On remarquera que X, tout en ayant un contenu extensionnel (il s’agit d’un fait affirmé par les traducteurs et les éditeurs sur la biographie de Raymond Aron), est introduit sous une forme intensionnelle qui insiste sur le côté qualitatif (takix biograficeskix svedenij). Essayons de mettre en évidence le mécanisme contextuel qui explique l’apparition de vrode dans ce contexte :

i) En disant que la traduction du texte est bien faite, on a tendance à croire que la classe des « fautes sémantiques de traduction » est vide.

ii) Or, contrairement à cette représentation première (souhaitable pour l’énonciateur), il y a X qui ne permet pas de croire que la classe est vide (car X à lui seul suffirait pour dire que cette classe existe). iii) Par conséquent, puisqu’il y a X, on peut supposer qu’il y a d’autres termes dans cette classe (car l’énonciateur ne prétend pas avoir relevé toutes les erreurs dans le texte).

iv) Le prédicat associable à Y signifie que l’existence de cette classe ne correspond pas aux attentes de l’énonciateur.

(5) Preimušþestvo na vkljuþenie pered takimi vnešnimi zaimstvovanijami imejut, na moj vzgljad, zaimstvovannye slova, tesnee svjazannye s tradicionnoj kul’turoj i otražajušþie mežnacional’nye kontakty v tradicionnyx ramkax staroj Rossii.

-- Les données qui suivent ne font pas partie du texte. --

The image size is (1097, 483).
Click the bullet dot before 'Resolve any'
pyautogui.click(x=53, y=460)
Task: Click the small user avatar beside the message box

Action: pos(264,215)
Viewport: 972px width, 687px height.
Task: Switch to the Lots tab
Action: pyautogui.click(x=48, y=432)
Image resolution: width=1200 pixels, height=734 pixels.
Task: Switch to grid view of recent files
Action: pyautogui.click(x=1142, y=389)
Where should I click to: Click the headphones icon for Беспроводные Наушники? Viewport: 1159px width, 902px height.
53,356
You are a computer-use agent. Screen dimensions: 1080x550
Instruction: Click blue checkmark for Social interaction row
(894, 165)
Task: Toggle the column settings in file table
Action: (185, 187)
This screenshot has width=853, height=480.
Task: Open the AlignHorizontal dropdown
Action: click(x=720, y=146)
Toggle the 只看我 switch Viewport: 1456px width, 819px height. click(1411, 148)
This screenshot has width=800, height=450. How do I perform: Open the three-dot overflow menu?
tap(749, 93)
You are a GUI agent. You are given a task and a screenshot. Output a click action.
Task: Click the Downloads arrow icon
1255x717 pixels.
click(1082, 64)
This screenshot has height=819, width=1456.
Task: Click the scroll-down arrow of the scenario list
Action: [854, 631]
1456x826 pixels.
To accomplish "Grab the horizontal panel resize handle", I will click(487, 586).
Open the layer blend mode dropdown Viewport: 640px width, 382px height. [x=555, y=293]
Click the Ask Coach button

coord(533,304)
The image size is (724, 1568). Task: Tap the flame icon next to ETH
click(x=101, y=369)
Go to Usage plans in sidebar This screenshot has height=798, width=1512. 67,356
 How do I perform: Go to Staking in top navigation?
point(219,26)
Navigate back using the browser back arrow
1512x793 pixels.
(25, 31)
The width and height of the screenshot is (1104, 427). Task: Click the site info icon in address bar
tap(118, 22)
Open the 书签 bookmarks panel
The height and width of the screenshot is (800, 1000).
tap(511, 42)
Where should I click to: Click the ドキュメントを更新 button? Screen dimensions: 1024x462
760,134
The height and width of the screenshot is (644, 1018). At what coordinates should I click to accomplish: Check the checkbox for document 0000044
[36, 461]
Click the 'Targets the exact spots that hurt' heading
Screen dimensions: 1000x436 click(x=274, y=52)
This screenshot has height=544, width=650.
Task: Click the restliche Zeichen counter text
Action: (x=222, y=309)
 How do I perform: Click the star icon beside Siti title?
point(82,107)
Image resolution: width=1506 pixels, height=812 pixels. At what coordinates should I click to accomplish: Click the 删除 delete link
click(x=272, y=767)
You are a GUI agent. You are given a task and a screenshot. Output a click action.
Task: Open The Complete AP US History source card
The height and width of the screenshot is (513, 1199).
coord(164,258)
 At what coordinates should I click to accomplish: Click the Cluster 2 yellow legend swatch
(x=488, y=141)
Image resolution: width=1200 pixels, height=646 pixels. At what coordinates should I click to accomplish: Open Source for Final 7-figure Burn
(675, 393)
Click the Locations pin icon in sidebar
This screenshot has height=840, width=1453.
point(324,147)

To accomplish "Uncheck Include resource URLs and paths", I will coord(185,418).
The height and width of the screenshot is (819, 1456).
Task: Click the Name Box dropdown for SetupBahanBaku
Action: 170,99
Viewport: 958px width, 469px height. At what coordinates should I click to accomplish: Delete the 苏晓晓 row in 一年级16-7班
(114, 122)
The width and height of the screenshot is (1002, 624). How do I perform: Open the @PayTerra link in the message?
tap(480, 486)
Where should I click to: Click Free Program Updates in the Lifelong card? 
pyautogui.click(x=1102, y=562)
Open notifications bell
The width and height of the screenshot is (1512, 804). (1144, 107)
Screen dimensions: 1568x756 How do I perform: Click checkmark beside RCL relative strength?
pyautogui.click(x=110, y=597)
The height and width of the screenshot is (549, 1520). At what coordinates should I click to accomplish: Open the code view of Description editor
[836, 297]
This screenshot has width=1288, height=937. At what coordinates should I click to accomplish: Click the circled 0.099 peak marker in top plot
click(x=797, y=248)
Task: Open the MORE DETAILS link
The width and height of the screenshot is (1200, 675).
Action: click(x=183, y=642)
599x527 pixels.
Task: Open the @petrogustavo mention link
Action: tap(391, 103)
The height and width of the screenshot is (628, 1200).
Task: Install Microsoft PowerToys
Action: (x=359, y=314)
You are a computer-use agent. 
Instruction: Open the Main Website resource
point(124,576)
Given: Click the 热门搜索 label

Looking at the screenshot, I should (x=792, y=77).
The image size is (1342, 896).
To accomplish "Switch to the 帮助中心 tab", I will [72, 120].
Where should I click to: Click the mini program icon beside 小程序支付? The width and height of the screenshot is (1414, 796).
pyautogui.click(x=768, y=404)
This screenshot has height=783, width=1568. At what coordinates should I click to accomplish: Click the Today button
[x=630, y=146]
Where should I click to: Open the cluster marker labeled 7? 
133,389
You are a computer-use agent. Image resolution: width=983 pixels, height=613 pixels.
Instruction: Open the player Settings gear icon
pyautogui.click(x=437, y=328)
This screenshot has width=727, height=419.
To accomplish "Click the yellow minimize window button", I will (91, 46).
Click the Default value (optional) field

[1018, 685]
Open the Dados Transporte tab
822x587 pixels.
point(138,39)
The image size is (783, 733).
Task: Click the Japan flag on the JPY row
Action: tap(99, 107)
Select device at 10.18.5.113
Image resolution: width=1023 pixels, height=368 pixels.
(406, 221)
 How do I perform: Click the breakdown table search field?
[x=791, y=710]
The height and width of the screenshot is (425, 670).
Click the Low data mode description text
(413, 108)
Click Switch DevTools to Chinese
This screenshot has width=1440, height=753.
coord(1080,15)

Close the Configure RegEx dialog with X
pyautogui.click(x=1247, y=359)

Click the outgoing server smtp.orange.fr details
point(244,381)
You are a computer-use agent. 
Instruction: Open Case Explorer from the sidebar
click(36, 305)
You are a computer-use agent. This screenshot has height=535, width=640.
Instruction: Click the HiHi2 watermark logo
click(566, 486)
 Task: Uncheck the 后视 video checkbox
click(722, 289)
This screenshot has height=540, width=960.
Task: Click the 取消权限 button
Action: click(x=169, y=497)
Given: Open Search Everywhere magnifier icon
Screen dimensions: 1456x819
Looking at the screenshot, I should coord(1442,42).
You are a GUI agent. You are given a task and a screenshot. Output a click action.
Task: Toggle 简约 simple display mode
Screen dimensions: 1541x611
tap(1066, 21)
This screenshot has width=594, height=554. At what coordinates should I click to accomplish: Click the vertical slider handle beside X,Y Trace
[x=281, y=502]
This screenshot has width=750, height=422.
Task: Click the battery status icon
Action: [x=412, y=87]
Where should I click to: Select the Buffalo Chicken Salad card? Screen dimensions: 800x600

Zdes’ sluþajutsja - priþëm ne u odnogo tol’ko Fasmera s ego vosemnadcat’ju tysjaþami slovarnyx statej, no takže u Dalja s ego dvuxsottysjaþnym slovarnym zapasom, a takže i v drugix, sovremennyx nam slovarjax - zanjatnye propuski vrode otsutstvujušþego, no vpolne real’nogo (i ne takogo už redkogo !) slova basturma ‘mjaso, prigotovlennoe vprok osobym sposobom’, kotoroe ja tak nigde i ne našël ; reþ’ idët o slove tjurkskogo proisxoždenija. (O. Trubaþev, Posleslovie k ÈSRJA : I, 571-572)

Par rapport à ces emprunts extérieurs, les emprunts qui sont plus étroitement liés à la culture traditionnelle et reflètent les contacts inter-ethniques dans le cadre traditionnel de la vieille Russie, sont à mon avis prioritaires. Il arrive, non seulement chez Vasmer avec ses dix-huit mille entrées lexicales, mais aussi chez Dal’, dont le vocabulaire atteint deux cent mille mots, qu’il y ait dans ce domaine de curieuses omissions, comme c’est le cas du mot basturma ‘sorte de viande préparée pour conservation’, mot absent, mais bien réel (et qui est loin d’être rare). Ce mot, je n’ai pu le trouver nulle part ; il s’agit d’un emprunt aux langues turciques.

Il est significatif que la classe associable à Y soit d’emblée définie négativement : il s’agit de la classe de toutes les omissions, de tous les oublis que présentent les dictionnaires, concernant certains mots (mots intéressants du point de vue historico-culturel, selon l’énonciateur). En même temps, l’énonciateur n’affirme pas avoir recensé toutes les omissions.

Précisons aussi que syntaxiquement, on peut considérer qu’on a affaire à une ellipse, cf. : (5’) ... zanjatnye propuski vrode [propuska] slova basturma.